Beginning with the class of 2022, each sixth grader is assigned a Chromebook that they use in school and at home to access course materials, complete assignments, and interact with teachers and other students. These devices are used for four years (grades 6-9) before being replaced in the Sophomore year.

As the high school transitions to 1:1 next year, the computers that were previously used in classroom carts will be made available to students in the classes of 2019, 2020, and 2021. These devices will be assigned to students at the beginning of the year, and students will use them in the same way as younger students in the 1:1 program.

While these computers are several years old, they are generally in good working condition, and can provide students with the flexibility of using them in class, during study halls, and at home. They will be updated to run the Chrome operating system, minimizing software and support challenges, and providing many of the benefits of the simpler Google ecosystem.

Because these computers are older, students in grades 10-12 will not be assessed an insurance premium to cover accidental damage. In cases where damage does occur, or when devices are lost, students will only be responsible for the $25 deductible. Additionally, cases for these computers will not be provided, but students can use their own cases or place the devices in book bags when not in use.

Students in grades 10-12 will have the option of choosing not to participate in this program. In these situations, though, students may need to bring their own devices to complete schoolwork, because the classrooms will no longer have laptops available for student use.

Students in grades 1-5 will continue to use the classroom sets of devices that they currently have.

1:1 Program Popular with Students & Parents

Each spring, the district surveys students and parents involved in the 1:1 program to gather feedback on the initiative and its effect on student learning. The questions on the survey range from the philosophical (Does technology help students become more independent learners?) to the practical (How is the device battery holding up?). Because many of the same questions are asked each year, the data can be compared across years to determine how opinions change as the program matures.

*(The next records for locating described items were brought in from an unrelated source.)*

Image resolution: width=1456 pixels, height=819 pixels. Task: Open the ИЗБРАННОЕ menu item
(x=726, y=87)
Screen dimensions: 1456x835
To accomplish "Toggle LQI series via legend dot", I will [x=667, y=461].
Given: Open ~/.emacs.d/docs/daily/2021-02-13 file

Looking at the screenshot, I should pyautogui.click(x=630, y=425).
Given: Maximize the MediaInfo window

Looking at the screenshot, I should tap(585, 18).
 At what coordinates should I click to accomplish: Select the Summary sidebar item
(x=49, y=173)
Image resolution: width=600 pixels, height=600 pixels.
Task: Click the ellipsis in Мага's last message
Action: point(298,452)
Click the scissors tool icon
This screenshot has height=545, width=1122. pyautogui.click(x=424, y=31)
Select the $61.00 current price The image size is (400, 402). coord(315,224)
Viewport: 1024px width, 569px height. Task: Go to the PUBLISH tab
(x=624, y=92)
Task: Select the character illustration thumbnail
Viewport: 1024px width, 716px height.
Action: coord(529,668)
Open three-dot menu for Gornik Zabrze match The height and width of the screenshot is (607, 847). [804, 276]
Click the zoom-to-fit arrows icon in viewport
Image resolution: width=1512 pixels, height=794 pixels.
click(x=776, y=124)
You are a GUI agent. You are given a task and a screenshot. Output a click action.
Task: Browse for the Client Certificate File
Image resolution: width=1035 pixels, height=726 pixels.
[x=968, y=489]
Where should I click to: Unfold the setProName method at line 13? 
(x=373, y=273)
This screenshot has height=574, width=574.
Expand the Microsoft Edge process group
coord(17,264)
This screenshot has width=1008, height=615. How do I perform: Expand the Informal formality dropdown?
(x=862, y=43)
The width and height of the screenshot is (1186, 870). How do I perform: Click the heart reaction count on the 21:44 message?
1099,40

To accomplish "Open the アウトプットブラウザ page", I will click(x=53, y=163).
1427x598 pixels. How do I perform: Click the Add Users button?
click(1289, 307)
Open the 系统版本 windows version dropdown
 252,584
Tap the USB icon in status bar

The results of the survey are overwhelmingly positive. While there are always lessons to be learned and areas for improvement, our families are generally enthusiastic about the initiative. Key findings:
  • The program has made learning more fun and more interesting.
  • Students have become more independent learners.
  • Learning is more personalized.
  • Students better understand course content.
  • Students have improved their technology and digital communication skills.
  • In most cases, the 1:1 program has freed up technology in the household for others to use.
The 1:1 program helps improve students' digital communication skills.